● TASK DIRECTIONS
Please reproduce the full set of data below exactly.
Start of DATA SECTION
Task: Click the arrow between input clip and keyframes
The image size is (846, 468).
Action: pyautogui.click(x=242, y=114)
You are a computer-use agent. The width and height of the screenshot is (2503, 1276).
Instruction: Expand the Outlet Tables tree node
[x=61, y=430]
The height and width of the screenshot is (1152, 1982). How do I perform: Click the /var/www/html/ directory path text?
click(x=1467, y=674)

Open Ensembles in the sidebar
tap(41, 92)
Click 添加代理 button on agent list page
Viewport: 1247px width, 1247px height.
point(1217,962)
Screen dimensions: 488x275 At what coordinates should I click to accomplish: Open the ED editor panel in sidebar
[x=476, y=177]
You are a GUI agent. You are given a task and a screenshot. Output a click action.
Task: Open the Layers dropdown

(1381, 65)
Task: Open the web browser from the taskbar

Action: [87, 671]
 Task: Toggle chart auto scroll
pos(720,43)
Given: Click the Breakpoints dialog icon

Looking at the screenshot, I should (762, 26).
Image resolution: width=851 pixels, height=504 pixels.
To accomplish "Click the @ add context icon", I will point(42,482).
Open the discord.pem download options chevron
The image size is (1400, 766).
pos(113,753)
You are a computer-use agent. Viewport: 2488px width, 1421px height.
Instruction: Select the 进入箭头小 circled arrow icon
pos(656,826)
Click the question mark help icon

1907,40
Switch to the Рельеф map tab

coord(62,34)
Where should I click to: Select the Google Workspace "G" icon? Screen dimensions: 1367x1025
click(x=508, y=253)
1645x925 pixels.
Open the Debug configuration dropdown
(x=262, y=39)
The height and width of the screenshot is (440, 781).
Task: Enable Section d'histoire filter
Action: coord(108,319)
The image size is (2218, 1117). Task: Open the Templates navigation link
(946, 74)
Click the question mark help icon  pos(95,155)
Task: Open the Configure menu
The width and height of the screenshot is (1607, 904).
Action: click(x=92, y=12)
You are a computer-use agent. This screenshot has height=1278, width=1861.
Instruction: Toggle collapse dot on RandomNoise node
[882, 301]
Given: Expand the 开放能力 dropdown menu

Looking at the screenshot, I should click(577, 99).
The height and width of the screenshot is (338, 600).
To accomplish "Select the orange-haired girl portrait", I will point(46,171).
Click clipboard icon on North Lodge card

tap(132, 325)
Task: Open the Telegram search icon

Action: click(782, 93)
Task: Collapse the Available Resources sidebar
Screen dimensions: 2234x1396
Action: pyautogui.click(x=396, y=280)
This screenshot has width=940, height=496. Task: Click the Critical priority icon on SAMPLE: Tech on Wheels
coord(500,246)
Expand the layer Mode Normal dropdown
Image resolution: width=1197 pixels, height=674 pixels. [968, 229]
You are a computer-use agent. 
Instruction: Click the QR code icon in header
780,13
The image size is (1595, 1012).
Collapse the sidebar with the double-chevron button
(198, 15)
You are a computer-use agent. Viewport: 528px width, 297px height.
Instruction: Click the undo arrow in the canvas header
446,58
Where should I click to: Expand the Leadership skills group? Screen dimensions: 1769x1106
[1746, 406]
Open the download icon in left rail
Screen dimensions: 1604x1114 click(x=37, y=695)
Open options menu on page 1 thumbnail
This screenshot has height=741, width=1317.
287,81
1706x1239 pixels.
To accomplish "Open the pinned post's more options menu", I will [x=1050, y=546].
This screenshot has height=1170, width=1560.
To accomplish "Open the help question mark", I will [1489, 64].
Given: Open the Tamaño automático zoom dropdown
End of DATA SECTION
● COMPLETED TASK
Task: Click the arrow between input clip and keyframes
The image size is (846, 468).
Action: pyautogui.click(x=242, y=114)
You are a computer-use agent. The width and height of the screenshot is (2503, 1276).
Instruction: Expand the Outlet Tables tree node
[x=61, y=430]
The height and width of the screenshot is (1152, 1982). How do I perform: Click the /var/www/html/ directory path text?
click(x=1467, y=674)

Open Ensembles in the sidebar
tap(41, 92)
Click 添加代理 button on agent list page
Viewport: 1247px width, 1247px height.
point(1217,962)
Screen dimensions: 488x275 At what coordinates should I click to accomplish: Open the ED editor panel in sidebar
[x=476, y=177]
You are a GUI agent. You are given a task and a screenshot. Output a click action.
Task: Open the Layers dropdown

(1381, 65)
Task: Open the web browser from the taskbar

Action: [87, 671]
 Task: Toggle chart auto scroll
pos(720,43)
Given: Click the Breakpoints dialog icon

Looking at the screenshot, I should (762, 26).
Image resolution: width=851 pixels, height=504 pixels.
To accomplish "Click the @ add context icon", I will point(42,482).
Open the discord.pem download options chevron
The image size is (1400, 766).
pos(113,753)
You are a computer-use agent. Viewport: 2488px width, 1421px height.
Instruction: Select the 进入箭头小 circled arrow icon
pos(656,826)
Click the question mark help icon

1907,40
Switch to the Рельеф map tab

coord(62,34)
Where should I click to: Select the Google Workspace "G" icon? Screen dimensions: 1367x1025
click(x=508, y=253)
1645x925 pixels.
Open the Debug configuration dropdown
(x=262, y=39)
The height and width of the screenshot is (440, 781).
Task: Enable Section d'histoire filter
Action: coord(108,319)
The image size is (2218, 1117). Task: Open the Templates navigation link
(946, 74)
Click the question mark help icon  pos(95,155)
Task: Open the Configure menu
The width and height of the screenshot is (1607, 904).
Action: click(x=92, y=12)
You are a computer-use agent. This screenshot has height=1278, width=1861.
Instruction: Toggle collapse dot on RandomNoise node
[882, 301]
Given: Expand the 开放能力 dropdown menu

Looking at the screenshot, I should click(577, 99).
The height and width of the screenshot is (338, 600).
To accomplish "Select the orange-haired girl portrait", I will point(46,171).
Click clipboard icon on North Lodge card

tap(132, 325)
Task: Open the Telegram search icon

Action: click(782, 93)
Task: Collapse the Available Resources sidebar
Screen dimensions: 2234x1396
Action: pyautogui.click(x=396, y=280)
This screenshot has width=940, height=496. Task: Click the Critical priority icon on SAMPLE: Tech on Wheels
coord(500,246)
Expand the layer Mode Normal dropdown
Image resolution: width=1197 pixels, height=674 pixels. [968, 229]
You are a computer-use agent. 
Instruction: Click the QR code icon in header
780,13
The image size is (1595, 1012).
Collapse the sidebar with the double-chevron button
(198, 15)
You are a computer-use agent. Viewport: 528px width, 297px height.
Instruction: Click the undo arrow in the canvas header
446,58
Where should I click to: Expand the Leadership skills group? Screen dimensions: 1769x1106
[1746, 406]
Open the download icon in left rail
Screen dimensions: 1604x1114 click(x=37, y=695)
Open options menu on page 1 thumbnail
This screenshot has height=741, width=1317.
287,81
1706x1239 pixels.
To accomplish "Open the pinned post's more options menu", I will [x=1050, y=546].
This screenshot has height=1170, width=1560.
To accomplish "Open the help question mark", I will [1489, 64].
Given: Open the Tamaño automático zoom dropdown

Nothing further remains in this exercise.